What to produce
Set down exactly the lines running from the one with "The height and width of the screenshot is (576, 1024)." to the last line of the listing below, both included, and skip every picture.
——
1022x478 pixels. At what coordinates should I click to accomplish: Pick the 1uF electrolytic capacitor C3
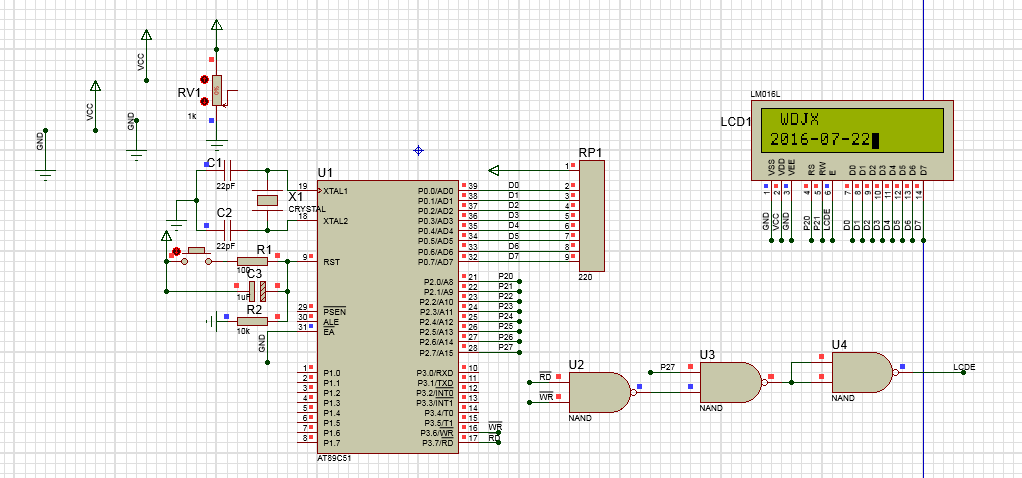click(259, 291)
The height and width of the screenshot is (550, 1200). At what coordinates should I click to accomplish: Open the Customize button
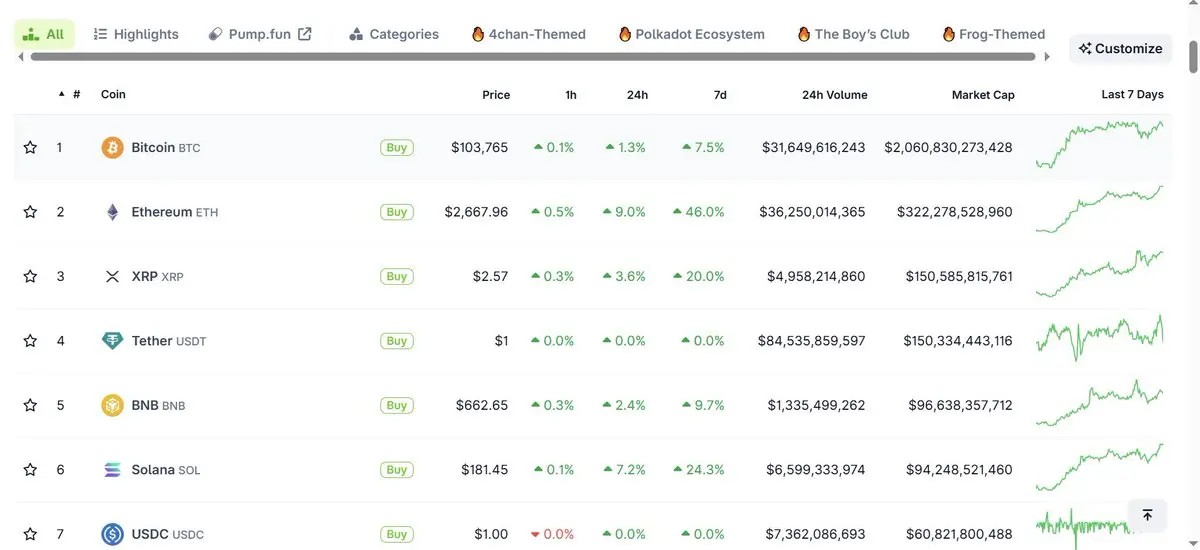click(1120, 48)

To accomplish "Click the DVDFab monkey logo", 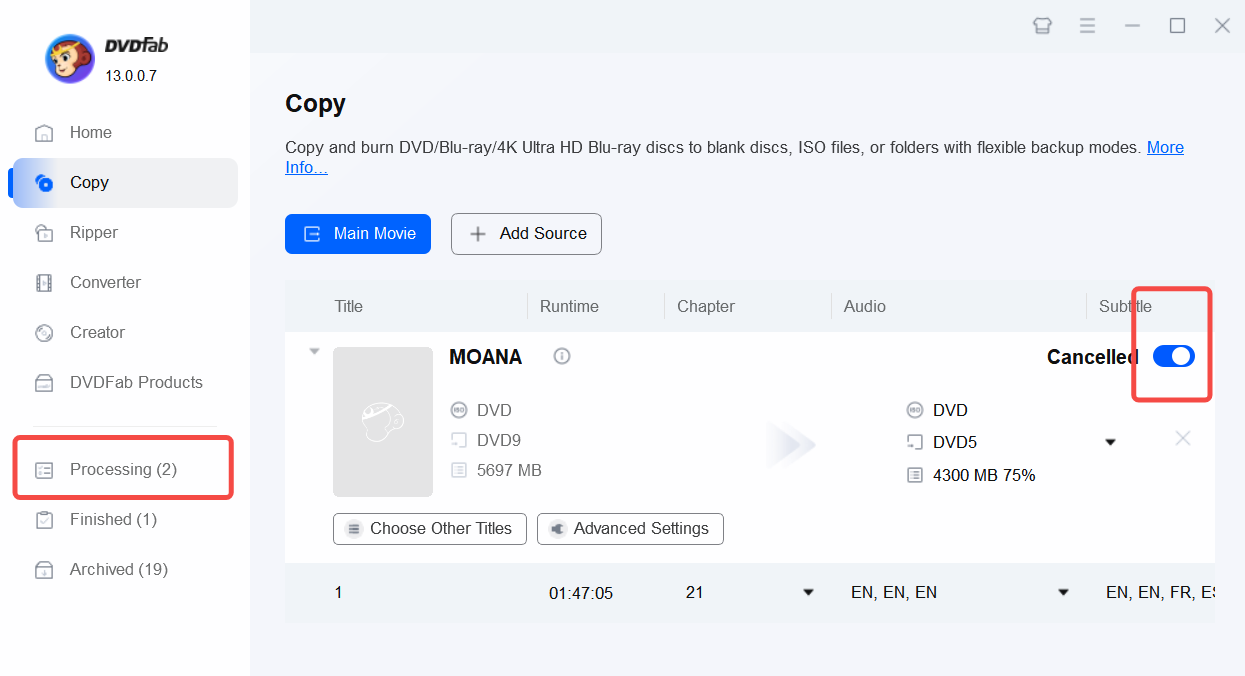I will tap(70, 59).
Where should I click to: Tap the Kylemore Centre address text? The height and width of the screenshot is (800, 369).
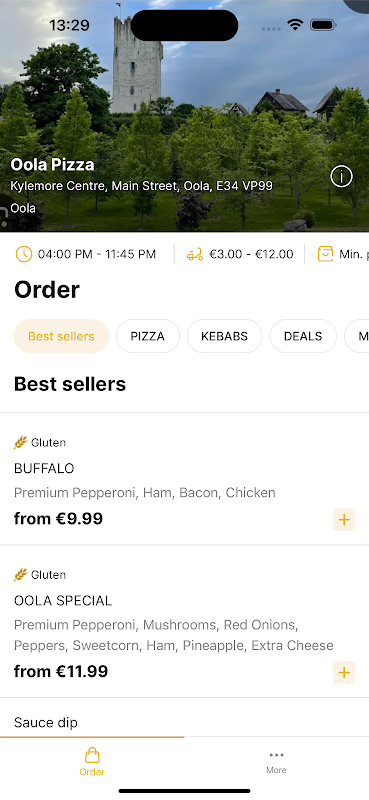click(141, 186)
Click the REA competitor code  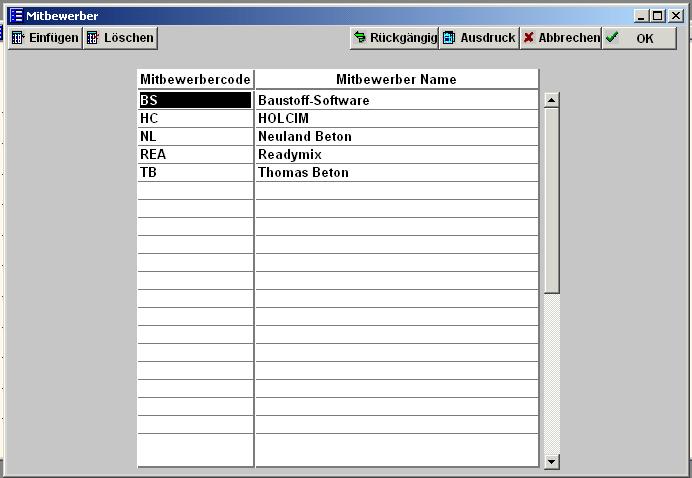(195, 154)
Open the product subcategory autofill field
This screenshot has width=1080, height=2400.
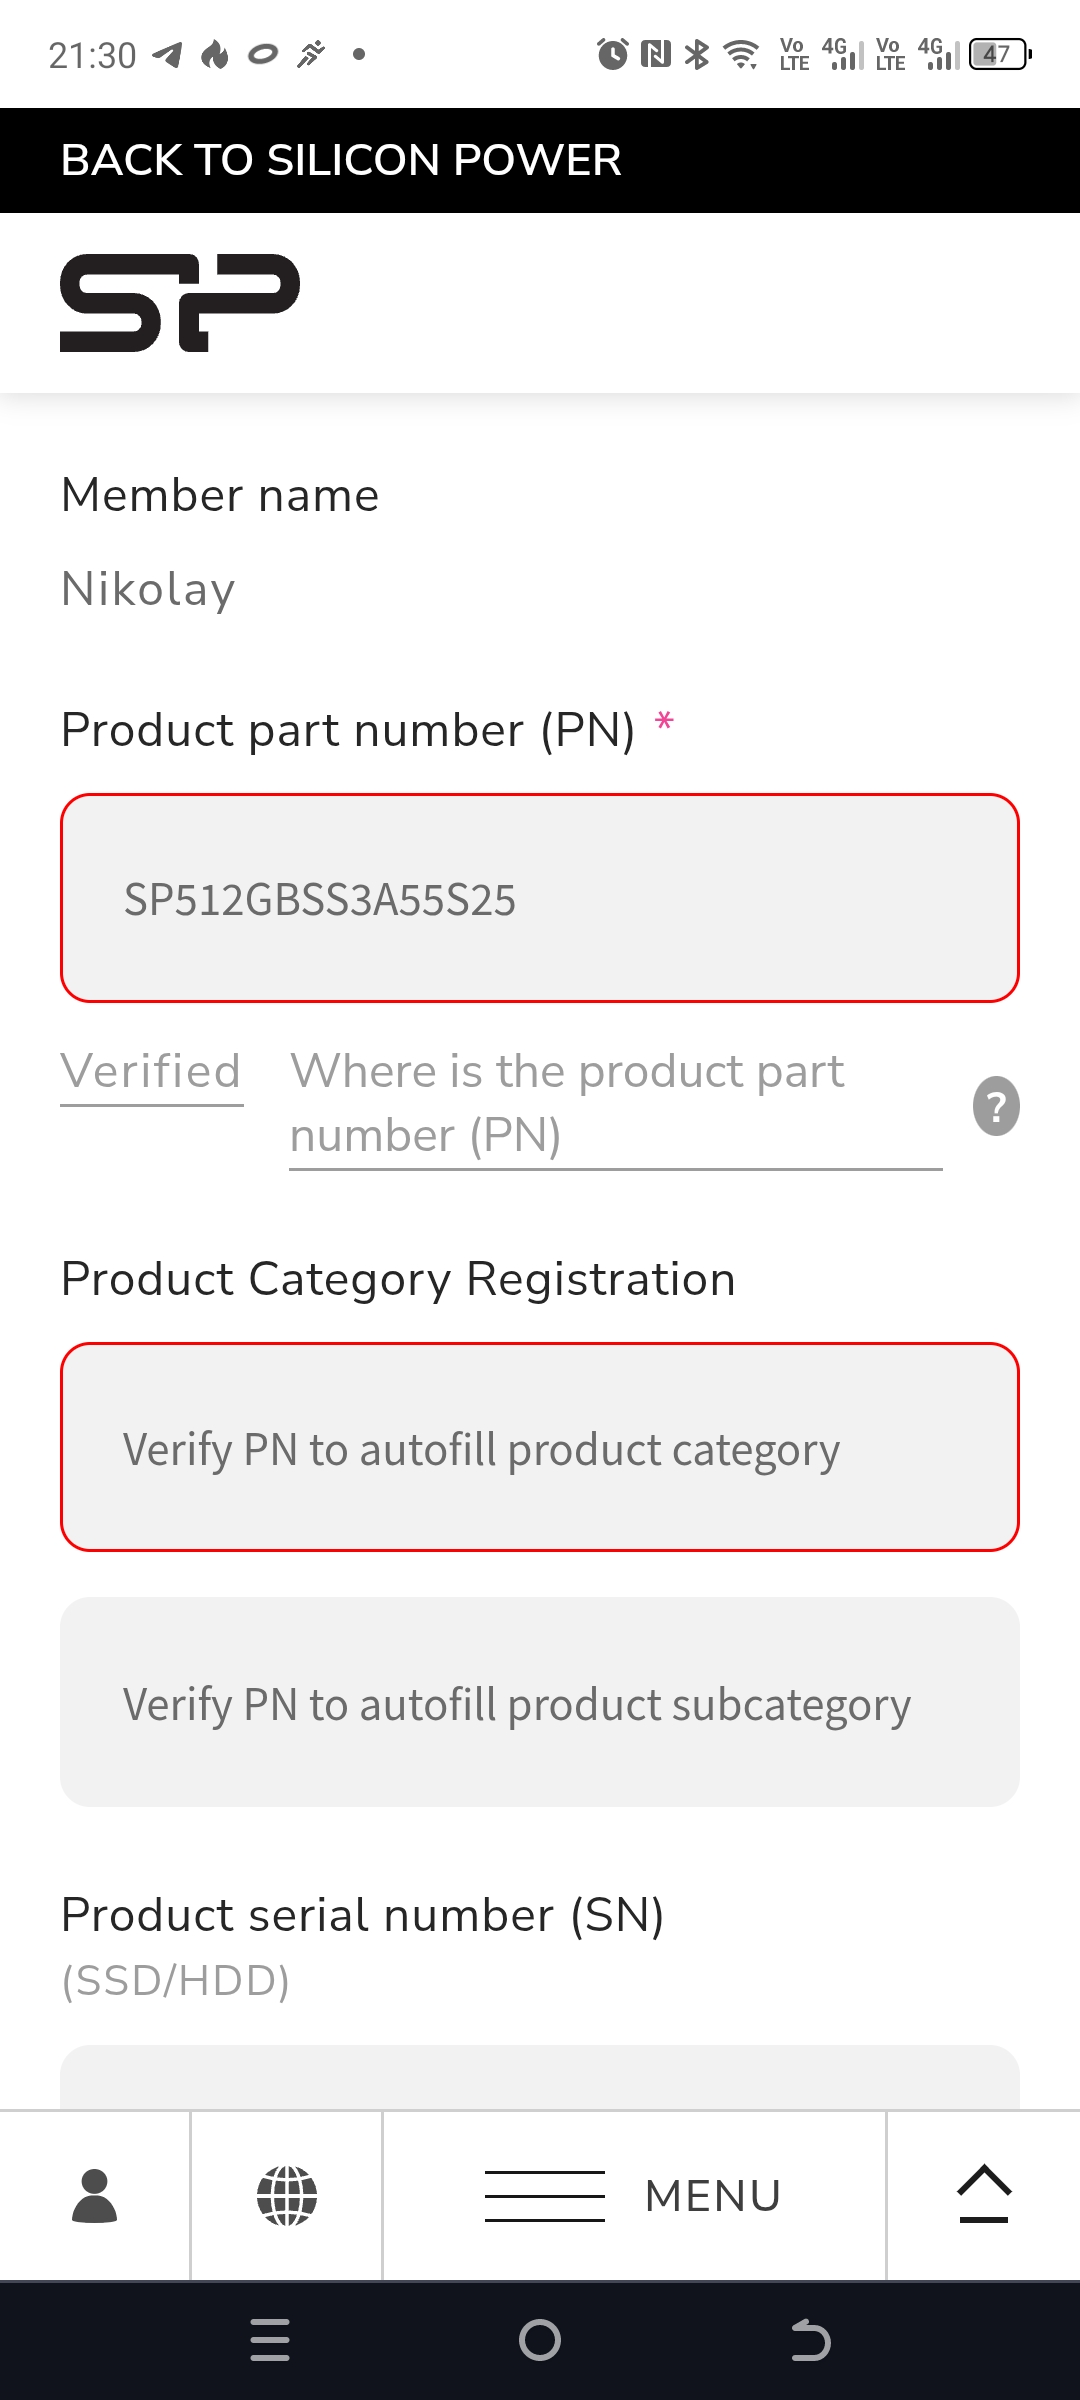point(540,1702)
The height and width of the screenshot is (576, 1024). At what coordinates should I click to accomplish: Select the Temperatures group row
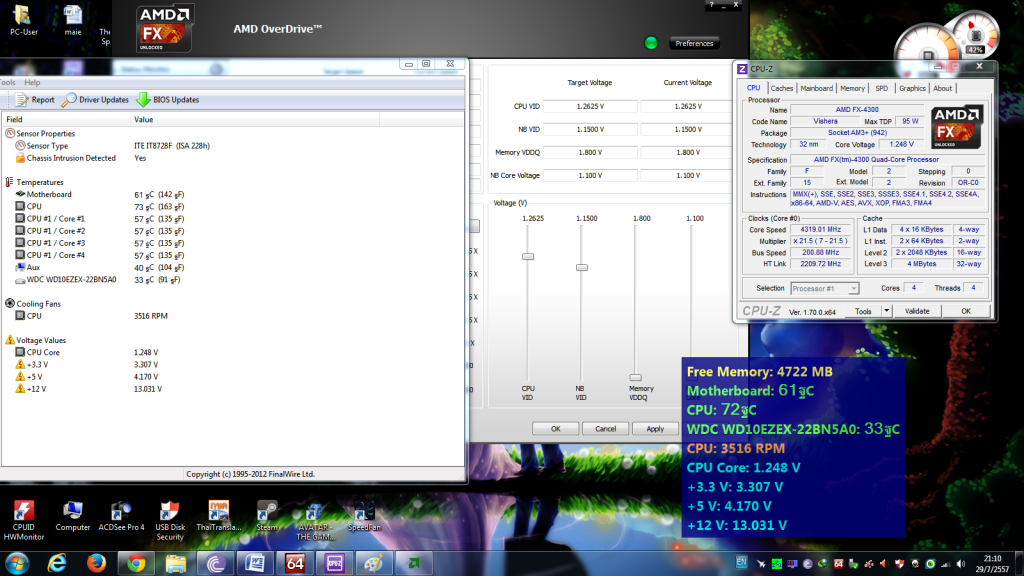(x=40, y=182)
——
Exercise result
The height and width of the screenshot is (576, 1024). At what coordinates should I click to accomplish: Select the Temperatures group row
(x=40, y=182)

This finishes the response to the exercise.